Set problem - Repeat the material verbatim, starting at the line that contains "Task: Click the" and ending at the end of the material, leaving the pictures out of your answer.

The input -
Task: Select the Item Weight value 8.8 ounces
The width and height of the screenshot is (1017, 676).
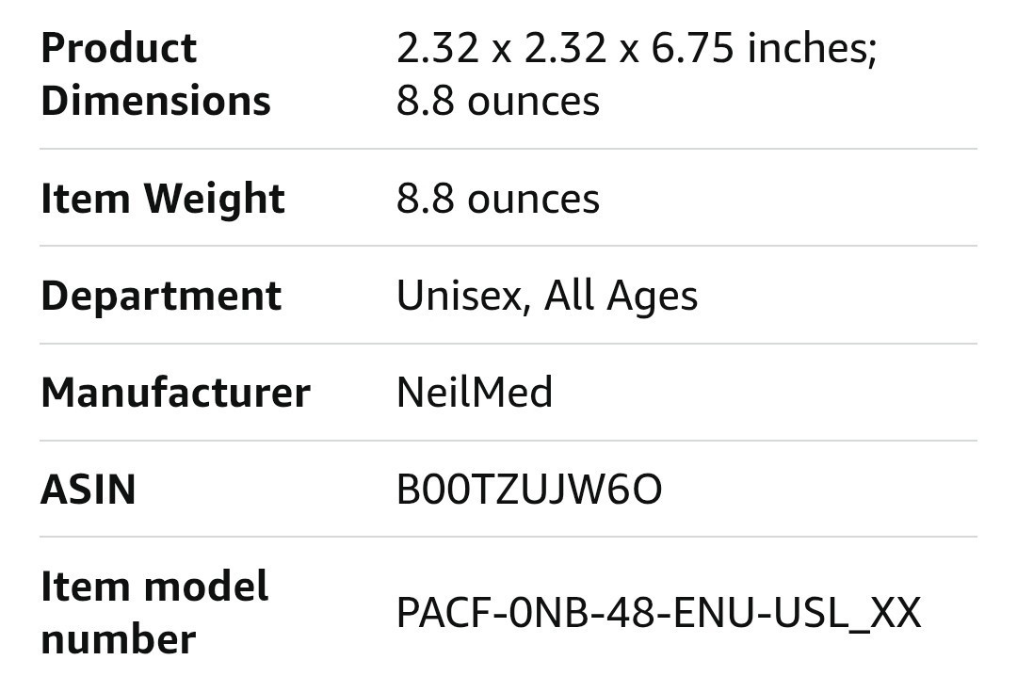Action: tap(498, 199)
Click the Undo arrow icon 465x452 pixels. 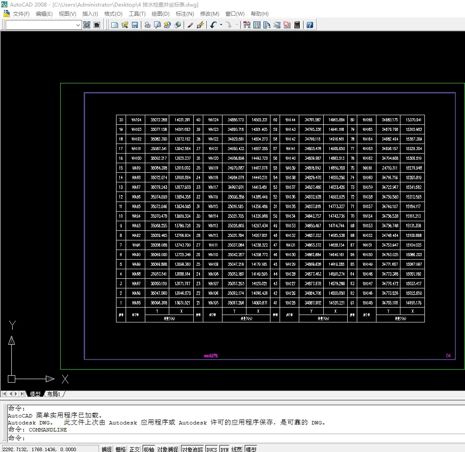213,25
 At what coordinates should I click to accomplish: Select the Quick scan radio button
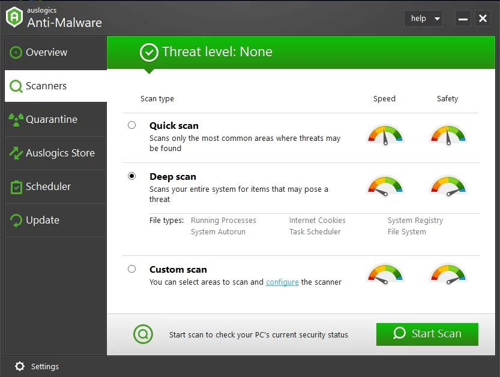coord(132,125)
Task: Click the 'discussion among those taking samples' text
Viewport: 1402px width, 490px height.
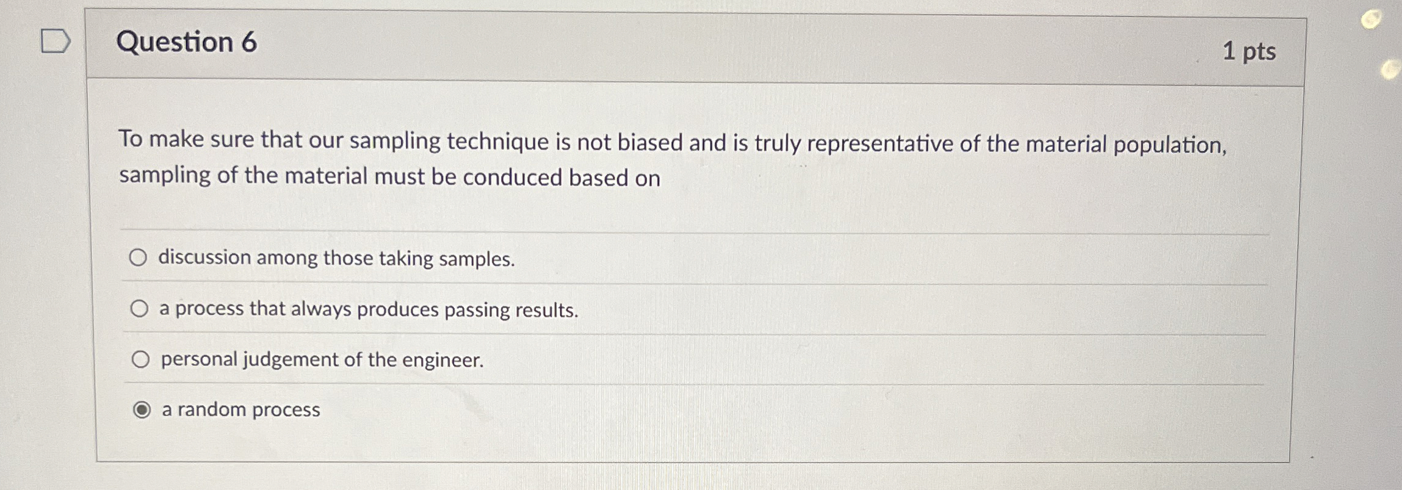Action: [x=336, y=259]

Finished answer -
Task: Click the 'discussion among those taking samples' text
Viewport: 1402px width, 490px height.
Action: [x=336, y=259]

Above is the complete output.